22.Cession, Delegation and Assignment
Neither Party may cede its rights or delegate its obligations without the prior written consent of the other Party, which will not be unreasonably withheld.
23.Whole Agreement
The Contractual Framework constitutes the sole record of the agreement between the Parties on its subject matter. No Party is bound by any express, tacit or implied term not recorded in the Contractual Framework.
24.Variation
No addition, variation, consensual cancellation or novation of the Partner Agreements is of any force or effect unless reduced to writing and signed by all Parties. WorkWide may, on 30 days’ notice, amend the Partner Program Agreement or these Partner General Terms and Conditions on a going-forward, non-discriminatory basis. If the Partner does not agree, the Partner’s sole recourse is to terminate the Appointment for convenience.
25.Parties Not Affected by Waiver
Waiver of any breach does not prejudice remedies for any continuing or other breach. Delay or indulgence does not operate as a waiver.
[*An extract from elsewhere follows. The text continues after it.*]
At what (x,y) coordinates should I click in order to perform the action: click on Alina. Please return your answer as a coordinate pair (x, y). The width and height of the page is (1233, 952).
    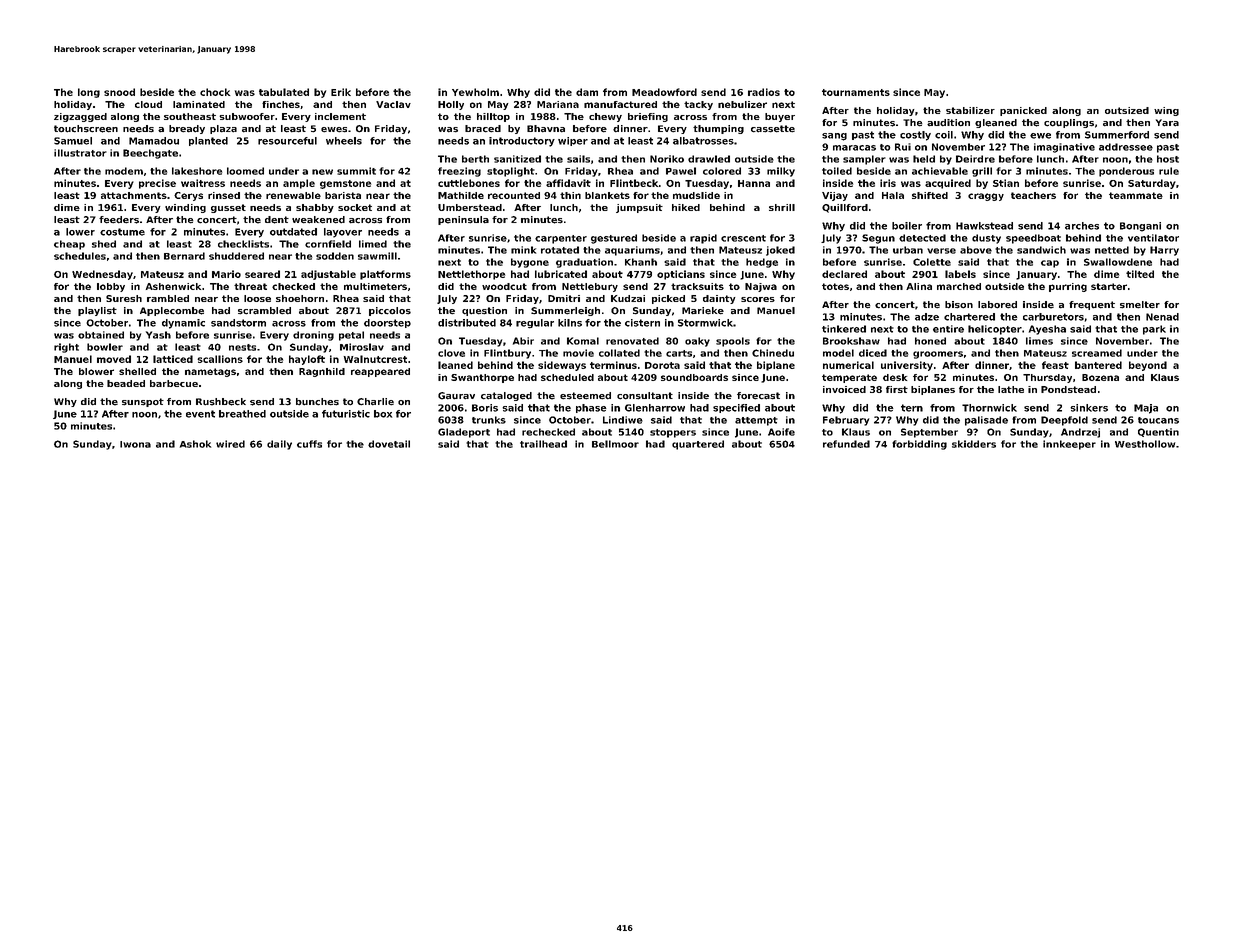
    Looking at the image, I should click on (919, 286).
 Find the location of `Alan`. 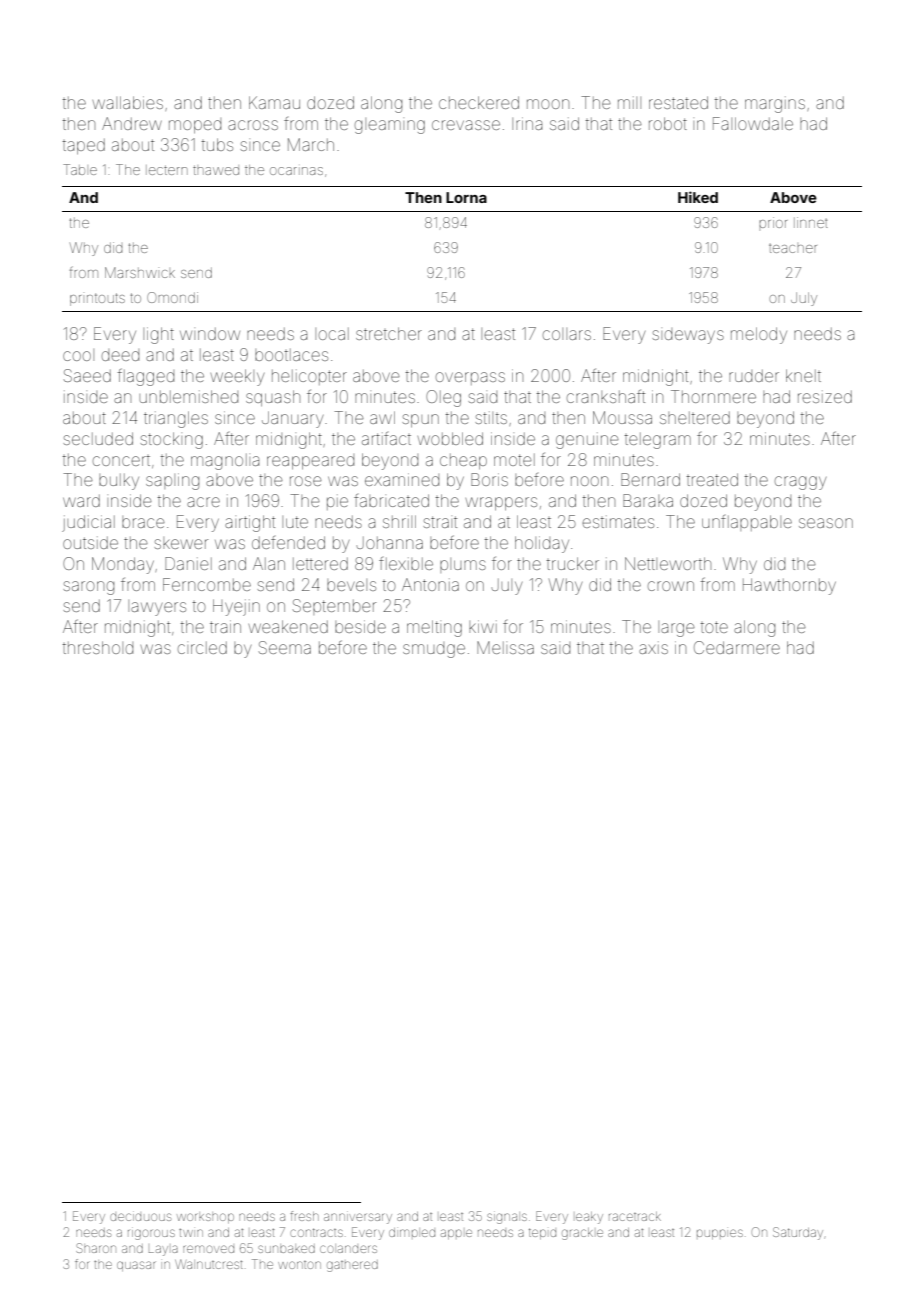

Alan is located at coordinates (269, 563).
Termination does not prejudice rights in respect of antecedent breach.
26.Severability
If any provision is found invalid or unenforceable, the remaining provisions remain in full force, and the Parties shall agree a valid alternative achieving the same object.
27.Benefits
The Partner Agreements are binding upon the successors and permitted assigns of the Parties.
28.Costs
Each Party shall bear its own costs relating to the negotiation, drafting and settling of the Partner Agreements.
Annexure A — Support Services
Support Process
- Raise support by sending an email to support@workwidemobile.com.
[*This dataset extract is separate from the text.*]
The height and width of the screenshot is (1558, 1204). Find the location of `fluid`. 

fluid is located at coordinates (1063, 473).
- You will be issued a case reference number and a team member will be assigned.
- Calls are resolved once you confirm the proposed solution.
- If no response is given within 5 business days of resolution, the call is automatically closed.
Severity Levels
- S1 — Critical Service Impact: Business service not operational, production crashes, data integrity at risk. 24×7 collaboration expected.
- S2 — Significant Impact: Major application or system seriously affected; no acceptable workaround.
- S3 — Moderate Impact: Moderately impacted; workaround available.
- S4 — No Service Impact: Non-critical issues, general questions or documentation issues.
- S5 — Product Enhancement: Enhancement requests, new features or additional integration.
Response Goals
- Severity 1: 24×7 continuous support, including public holidays. Initial response within 3 clock hours.
- Severity 2–4: Business hours (8 × 5, excluding public holidays). S2 = 8 business hours, S3 = 16 business hours, S4 = 36 business hours.